Far and away the most popular use for Scintilla is to display and edit source code. Out-of-the-box, Scintilla comes with syntax highlighting support for over 100 different languages. Chances are that the language you want to edit is already supported.

NOTE: At tool has been created by user @uf6429 to aid in the creation of some of the syntax highlighting code presented below. You can find the "ScintillaNET Kitchen" at https://github.com/uuf6429/ScintillaNET-Kitchen.

Selecting a Lexer

A language processor is referred to as a 'lexer' in Scintilla. Without going too much into parser theory, it's important to know that a lexer performs lexical analysis of a language, not syntatic analysis (parsing). In short, this means that the language support provided by Scintilla is enough to break the text into tokens and provide syntax highlighting, but not interpret what those tokens mean or whether they form an actual program. The distinction is important because developers using Scintilla often want to know how they can highlight incorrect code. Scintilla doesn't do that. If you want more than basic syntax highlighting, you'll need to couple Scintilla with a parser or even a background compiler.

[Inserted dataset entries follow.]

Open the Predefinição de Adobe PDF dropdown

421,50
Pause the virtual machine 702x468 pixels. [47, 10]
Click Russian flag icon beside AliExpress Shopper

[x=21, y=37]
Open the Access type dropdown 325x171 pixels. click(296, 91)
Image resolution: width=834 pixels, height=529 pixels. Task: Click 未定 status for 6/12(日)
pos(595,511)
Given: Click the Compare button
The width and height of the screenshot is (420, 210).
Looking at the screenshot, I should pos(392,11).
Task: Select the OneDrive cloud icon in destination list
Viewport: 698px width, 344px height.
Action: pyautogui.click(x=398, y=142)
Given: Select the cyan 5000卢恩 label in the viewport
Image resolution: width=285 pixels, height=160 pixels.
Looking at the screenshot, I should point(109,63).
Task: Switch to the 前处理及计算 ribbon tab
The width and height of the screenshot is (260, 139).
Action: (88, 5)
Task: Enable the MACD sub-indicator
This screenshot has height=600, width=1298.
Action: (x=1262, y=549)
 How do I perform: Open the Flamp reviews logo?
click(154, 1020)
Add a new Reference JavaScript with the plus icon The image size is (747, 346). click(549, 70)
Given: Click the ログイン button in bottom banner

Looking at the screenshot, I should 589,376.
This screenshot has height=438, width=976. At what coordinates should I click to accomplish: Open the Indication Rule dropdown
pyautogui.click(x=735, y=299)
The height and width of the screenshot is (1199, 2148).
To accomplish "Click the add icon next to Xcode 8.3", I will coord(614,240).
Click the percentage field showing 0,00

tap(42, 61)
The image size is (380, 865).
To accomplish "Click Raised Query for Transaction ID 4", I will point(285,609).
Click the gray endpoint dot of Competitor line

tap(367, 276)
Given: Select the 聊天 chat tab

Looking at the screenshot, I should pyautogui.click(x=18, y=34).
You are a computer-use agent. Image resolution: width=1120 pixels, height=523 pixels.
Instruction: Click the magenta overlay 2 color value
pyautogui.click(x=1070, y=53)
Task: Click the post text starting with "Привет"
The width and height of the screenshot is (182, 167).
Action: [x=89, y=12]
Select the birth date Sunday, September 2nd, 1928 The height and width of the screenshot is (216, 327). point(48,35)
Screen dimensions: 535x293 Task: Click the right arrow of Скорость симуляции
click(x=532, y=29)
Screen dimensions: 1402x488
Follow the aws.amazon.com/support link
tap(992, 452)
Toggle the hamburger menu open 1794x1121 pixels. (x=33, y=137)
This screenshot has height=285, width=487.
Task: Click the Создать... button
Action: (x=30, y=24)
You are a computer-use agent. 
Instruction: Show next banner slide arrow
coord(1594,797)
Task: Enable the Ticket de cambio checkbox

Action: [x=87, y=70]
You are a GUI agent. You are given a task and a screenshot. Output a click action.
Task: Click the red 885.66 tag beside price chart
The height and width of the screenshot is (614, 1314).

To inform Scintilla what the current language is you must set the Lexer property to the appropriate enum value. In some cases multiple languages share the same Lexer enumeration value because these language share the same lexical grammar. For example, the Cpp lexer not only provides language support for C++, but all for C, C#, Java, JavaScript and others--because they are lexically similar. In our example we want to do C# syntax highlighting so we'll use the Cpp lexer.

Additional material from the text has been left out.